Depuis une quarantaine d’années il est question de construire sur 24 km une autoroute de contournement de Strasbourg par l’ouest afin de désengorger la traversée nord-sud, et inversement, de la ville qui voit défiler chaque jour entre 160 000 et 200 000 véhicules dont 4 000 poids lourds. C’est le projet GCO (« Grand contournement ouest »).
Le projet, très vite contesté par plusieurs associations dont « Alsace Nature », qui a mis en avant la défense du grand hamster, ce qui a fait passer les défenseurs de la nature pour de dangereux individus plus sensibilisés au sort de cette bestiole qu’à celui de la population. La quasi-totalité des éluEs concernés a elle aussi montré très tôt son opposition, au côté des paysans.
Grand projet inutile
Depuis 2007, soit un an après que les autoroutes ont été bradées au privé, le projet s’est accéléré au nom de la réduction de la pollution de la capitale alsacienne devenue insupportable. Enquêtes et réunions publiques, recours devant les tribunaux administratifs, manifestations… les esprits s’échauffent des deux côtés.
La population découvre alors que le hamster n’est pas la seule raison de la contestation, et que la construction de ce serpent de bitume est un problème national, voire européen. En effet, la plaine du Rhin en son entier est l’axe principal de circulation entre la mer du Nord et la Méditerranée. Construire le GCO aurait l’effet d’un appel au transit supplémentaire, surtout pour les poids lourds soumis à un péage côté allemand. Les études officielles prédisent une baisse du trafic de seulement 10 % maximum sur Strasbourg, car le GCO, lui aussi à péage mais moins coûteux que l’autoroute allemande, serait évité par une majorité de véhicules : pourquoi payer alors que la voie par Strasbourg reste gratuite ?

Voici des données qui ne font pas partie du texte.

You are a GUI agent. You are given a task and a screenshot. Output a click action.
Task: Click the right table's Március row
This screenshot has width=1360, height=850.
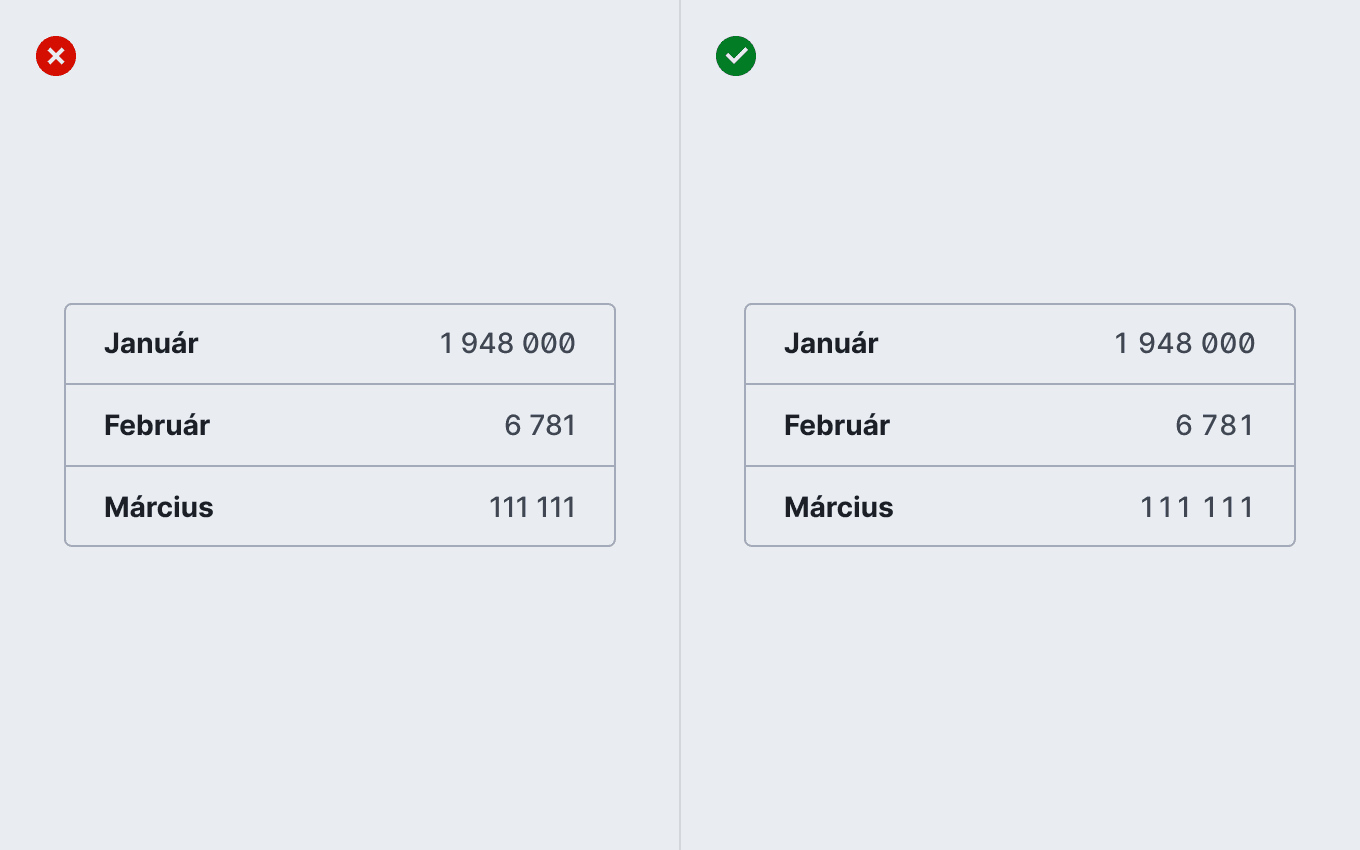coord(1020,506)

Progressivement, une partie des élus, dont le maire de Strasbourg Roland Ries et le président de l’Euro métropole Robert Herrmann, prétendument socialistes, ont retourné leur veste, à quel prix ? Ils sont devenus d’ardents défenseurs du projet au nom de la réduction des particules fines, au côté de la chambre de commerce et des bétonneurs. Il en est de même pour les paysans de la FNSEA qui ont négocié une bonne indemnisation d’expropriation.
La contestation monte
Vinci a été retenu pour réaliser les travaux et pour en être le concessionnaire. Ceux-ci ont commencé le 10 septembre à 5 heures du matin sur la colline de Kolbsheim par l’envoi de 550 gendarmes mobiles assistés d’un hélicoptère et de drones. Leur but : évacuer les zadistes qui défendent depuis un an la forêt et les vergers en périphérie du village célèbre pour son château et son jardin classés, sa pasteure qui n’hésite pas à sonner le tocsin en cas d’alerte, l’engagement de ses habitantEs avec à leur tête le maire gazé 4 fois au cours de la semaine.
La ZAD n’a pas pu résister face au déferlement de violence des gendarmes chargés de protéger les intérêts du capital. Derrière les flics suivaient les engins pour l’arrachage des arbres. Des manifestations de contestation se sont déroulées les jours suivants, avec la présence d’éluEs opposés au projet, des eurodéputéEs José Bové et Karima delli, cette dernière ayant été blessée lors d’une charge des mobiles. Le 15 septembre, 2 500 personnes se sont donné rendez-vous à Kolbsheim, les flics leur interdisant d’approcher la zone de déboisement.
La contestation monte de toute part, la population n’admettant pas que les travaux aient débuté alors que de nombreux recours dont des référés déposés par « Alsace nature » sont en cours de traitement devant le tribunal administratif. Celui-ci a déjà suspendu la construction du viaduc de Kolbsheim le 12 septembre … alors que plusieurs hectares ont été rasés ! Le 25 septembre devait être rendu un jugement portant sur la demande d’annulation du projet en son entier, qui a malheureusement rejeté la requête d'Alsace nature.
L’espoir demeure de voir les tribunaux obliger Vinci à quitter les lieux, les avis officiels préalables à l’autorisation de démarrage des travaux signée par le préfet étant de surcroît tous négatifs. Les représentantEs des opposantEs au projet ont refusé de rencontrer le nouveau ministre de l’Écologie dès lors qu’il a jugé ce projet utile pour l’environnement.
Lors des manifestations, c’est le déni de démocratie qui a été relevé avec virulence, qui a permis à Vinci, protégé par l’État, de saccager la nature pour un projet inutile et coûteux alors que des projets alternatifs ont été présentés.
Depuis leur évacuation, les zadistes sont accueillis au village. La contestation soutenue par les militantEs du NPA ne faiblit pas. À la bétonisation du monde nous répondons : « Résistance ».